Mittel aus CO2-Abgaben
Die Initiative verlangt, dass der Kanton für die Fördermassnahmen eigene Mittel einsetzt. Inklusive des Sockelbeitrags des Bundes und Ergänzungsleistungen soll damit gleich viel Geld eingesetzt werden, wie aus dem Kanton Aargau in Form von CO2-Abgaben abfliesst — also jenes Geld, das jede und jeder bezahlt, der fossile Energien nutzt, sei es in Form von Heizöl oder Benzin. Robert Obrist, Fraktionspräsident der Grünen im Grossen Rat, erklärte, dass für die Initianten die Lancierung der Initiative das letzte Mittel gewesen sei. Eine entsprechende Motion ist vor zwei Jahren gescheitert und die kantonale Energiegesetzgebung lässt auf sich warten. Er ist denn auch zuversichtlich, dass die benötigten 3000 Unterschriften schnell beisammen sein werden, zumal die Initiative weder wirtschafts- noch gewinnfeindlich sei.
So sehen das auch Martin Kummer, der Präsident des Baumeisterverbands Aargau, und David Kläusler, der Präsident der Aargauer Sektion des Verbands der Schreinermeister und Möbelfabrikanten (VSSM). Beide haben es zwar nicht geschafft, ihre jeweiligen Verbände an Bord zu holen und sind deswegen als Privatpersonen Mitglieder des Komitees, aber sie sind vom Anliegen überzeugt. «Die Initiative sieht keine zusätzlichen Abgaben oder Steuern vor, schafft aber klar Anreize für Sanierungen», sagte Martin Kummer. Das hohe Sparpotenzial für Hausbesitzer mache für ihn Sinn, meinte Kläusler.
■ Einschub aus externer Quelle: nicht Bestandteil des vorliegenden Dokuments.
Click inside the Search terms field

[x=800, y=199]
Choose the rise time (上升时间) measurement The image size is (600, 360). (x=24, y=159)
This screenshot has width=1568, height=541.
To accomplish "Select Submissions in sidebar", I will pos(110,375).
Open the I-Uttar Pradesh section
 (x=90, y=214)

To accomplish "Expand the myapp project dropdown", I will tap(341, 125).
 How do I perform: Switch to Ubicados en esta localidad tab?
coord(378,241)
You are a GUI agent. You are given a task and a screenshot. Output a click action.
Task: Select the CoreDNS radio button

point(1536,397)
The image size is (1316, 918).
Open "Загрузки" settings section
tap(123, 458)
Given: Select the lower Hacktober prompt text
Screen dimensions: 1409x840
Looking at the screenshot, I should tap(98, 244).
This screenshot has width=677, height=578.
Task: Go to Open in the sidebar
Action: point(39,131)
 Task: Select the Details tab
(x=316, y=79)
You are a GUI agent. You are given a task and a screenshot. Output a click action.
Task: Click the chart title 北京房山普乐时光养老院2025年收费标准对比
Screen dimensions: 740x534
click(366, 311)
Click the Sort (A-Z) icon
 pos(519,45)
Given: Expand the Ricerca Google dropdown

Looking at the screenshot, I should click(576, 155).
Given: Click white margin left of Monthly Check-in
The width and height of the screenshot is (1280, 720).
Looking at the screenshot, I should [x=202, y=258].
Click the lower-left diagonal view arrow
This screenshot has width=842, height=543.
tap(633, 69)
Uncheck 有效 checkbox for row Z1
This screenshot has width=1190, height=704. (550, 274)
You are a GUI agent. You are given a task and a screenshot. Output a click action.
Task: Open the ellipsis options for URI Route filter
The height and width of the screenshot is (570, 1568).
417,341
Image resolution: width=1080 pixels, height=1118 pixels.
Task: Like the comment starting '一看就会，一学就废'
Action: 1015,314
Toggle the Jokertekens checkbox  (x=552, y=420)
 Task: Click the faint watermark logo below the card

Mieter nicht benachteiligt
Dass die Initiative aber nicht nur den Hausbesitzern etwas bringe, betonte SP-Aargau-Präsidentin Gabriela Suter. Schliesslich seien 60 Prozent der Einwohnerinnen und Einwohner der Schweiz Mieter. «Das gemeinsame Ziel ist, den CO2-Verbrauch zu verringern», sagte sie. Die Vorteile der Initiative seien aber auch abseits des Umweltschutzes ebenfalls für Mieterinnen evident, so die Grossrätin, schliesslich brächten Sanierungen auch mehr Wohnkomfort und tiefere Energiekosten.
«Wichtig ist uns, dass die Umsetzung sozialverträglich ist», so Suter. In der vorliegenden Initiative sehe sie das richtige Mittel, denn die Fördergelder kämen am Schluss allen gleichermassen zu gute.
Der Gebäudebestand ist laut Initianten für rund einen Drittel des inländischen CO2-Ausstosses und die Hälfte des Energieverbrauchs verantwortlich. Die 2,3 Millionen Gebäude in der Schweiz bestehen zu knapp drei Vierteln aus Wohnbauten und zu einem Viertel aus Dienstleistungs- und öffentlichen Bauten. 10 Prozent des Energieverbrauchs entfallen auf Bauprozesse und Baumaterialien, 40 Prozent auf den Betrieb mit Heizung, Warmwasser, Lüftung, Klimaanlage, Geräten und Beleuchtung. Der grösste Teil der Wärmeproduktion für Gebäude erfolgt heute durch Öl- und Gaskessel.
Die Steigerung der Energieeffizienz und der Ausbau der erneuerbaren Energien sind zentrale Bestandteile der Energiestrategie des Kantons Aargau.